__Task goal__. Among the entries below, how many lines hold "will"? Reply with the number only.

Stored items:
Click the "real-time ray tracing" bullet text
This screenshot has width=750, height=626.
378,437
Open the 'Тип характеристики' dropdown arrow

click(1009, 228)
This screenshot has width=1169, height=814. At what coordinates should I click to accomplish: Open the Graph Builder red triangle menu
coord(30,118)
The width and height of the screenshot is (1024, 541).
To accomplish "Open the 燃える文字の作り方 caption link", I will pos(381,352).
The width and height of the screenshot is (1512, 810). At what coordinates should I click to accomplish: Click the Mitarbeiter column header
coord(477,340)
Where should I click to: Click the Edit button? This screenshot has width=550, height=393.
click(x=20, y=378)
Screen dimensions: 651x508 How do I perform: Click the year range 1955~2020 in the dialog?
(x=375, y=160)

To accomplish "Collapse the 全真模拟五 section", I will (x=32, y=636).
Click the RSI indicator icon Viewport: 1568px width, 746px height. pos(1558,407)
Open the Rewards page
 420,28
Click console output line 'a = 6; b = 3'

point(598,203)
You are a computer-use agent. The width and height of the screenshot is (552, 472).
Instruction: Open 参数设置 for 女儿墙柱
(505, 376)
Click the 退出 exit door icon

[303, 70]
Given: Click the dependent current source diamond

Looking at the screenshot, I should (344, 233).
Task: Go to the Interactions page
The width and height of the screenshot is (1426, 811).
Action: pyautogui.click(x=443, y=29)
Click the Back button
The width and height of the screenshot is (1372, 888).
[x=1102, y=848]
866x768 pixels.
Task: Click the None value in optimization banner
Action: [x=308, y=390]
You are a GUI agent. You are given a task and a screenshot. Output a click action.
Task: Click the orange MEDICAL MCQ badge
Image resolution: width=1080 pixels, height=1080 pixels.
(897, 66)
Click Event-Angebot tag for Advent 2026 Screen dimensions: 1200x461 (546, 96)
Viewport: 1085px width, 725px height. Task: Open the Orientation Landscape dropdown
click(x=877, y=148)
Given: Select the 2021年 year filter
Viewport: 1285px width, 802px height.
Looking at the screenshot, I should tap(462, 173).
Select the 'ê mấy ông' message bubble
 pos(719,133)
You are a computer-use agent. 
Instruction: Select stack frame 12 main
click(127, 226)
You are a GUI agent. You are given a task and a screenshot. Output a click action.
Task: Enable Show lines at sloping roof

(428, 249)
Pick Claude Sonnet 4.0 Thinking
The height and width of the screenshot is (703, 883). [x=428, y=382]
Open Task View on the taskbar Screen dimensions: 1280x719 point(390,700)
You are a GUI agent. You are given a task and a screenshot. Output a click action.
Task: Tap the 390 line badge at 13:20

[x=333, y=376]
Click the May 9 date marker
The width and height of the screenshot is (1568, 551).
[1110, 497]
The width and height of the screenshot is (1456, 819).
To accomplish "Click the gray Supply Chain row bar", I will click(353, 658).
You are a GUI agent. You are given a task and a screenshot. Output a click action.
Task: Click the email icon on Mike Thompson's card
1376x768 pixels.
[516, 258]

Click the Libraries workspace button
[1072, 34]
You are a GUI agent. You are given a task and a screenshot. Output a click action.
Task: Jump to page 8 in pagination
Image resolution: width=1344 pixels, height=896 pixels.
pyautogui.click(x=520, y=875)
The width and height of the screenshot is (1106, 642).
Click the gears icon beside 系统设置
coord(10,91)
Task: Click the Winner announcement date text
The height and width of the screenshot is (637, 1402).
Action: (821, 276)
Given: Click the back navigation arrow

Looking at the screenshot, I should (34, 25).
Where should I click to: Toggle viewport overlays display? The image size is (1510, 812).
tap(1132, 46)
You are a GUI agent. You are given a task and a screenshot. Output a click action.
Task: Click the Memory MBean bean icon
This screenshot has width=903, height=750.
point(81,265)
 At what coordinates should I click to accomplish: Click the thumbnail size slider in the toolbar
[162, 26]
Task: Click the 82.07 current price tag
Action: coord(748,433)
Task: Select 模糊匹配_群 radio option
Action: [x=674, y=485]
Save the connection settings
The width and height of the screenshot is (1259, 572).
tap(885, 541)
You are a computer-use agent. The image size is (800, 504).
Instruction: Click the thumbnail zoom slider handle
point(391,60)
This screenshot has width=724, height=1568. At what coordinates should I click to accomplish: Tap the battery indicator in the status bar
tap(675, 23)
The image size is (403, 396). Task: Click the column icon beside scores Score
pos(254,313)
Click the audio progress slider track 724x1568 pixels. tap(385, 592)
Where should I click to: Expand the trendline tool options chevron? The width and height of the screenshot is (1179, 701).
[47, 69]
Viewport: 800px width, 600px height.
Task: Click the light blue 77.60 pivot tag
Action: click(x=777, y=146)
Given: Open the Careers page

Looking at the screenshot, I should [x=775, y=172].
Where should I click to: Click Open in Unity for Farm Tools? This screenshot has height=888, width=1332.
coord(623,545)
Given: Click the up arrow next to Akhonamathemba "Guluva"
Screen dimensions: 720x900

__Result of this task__. 3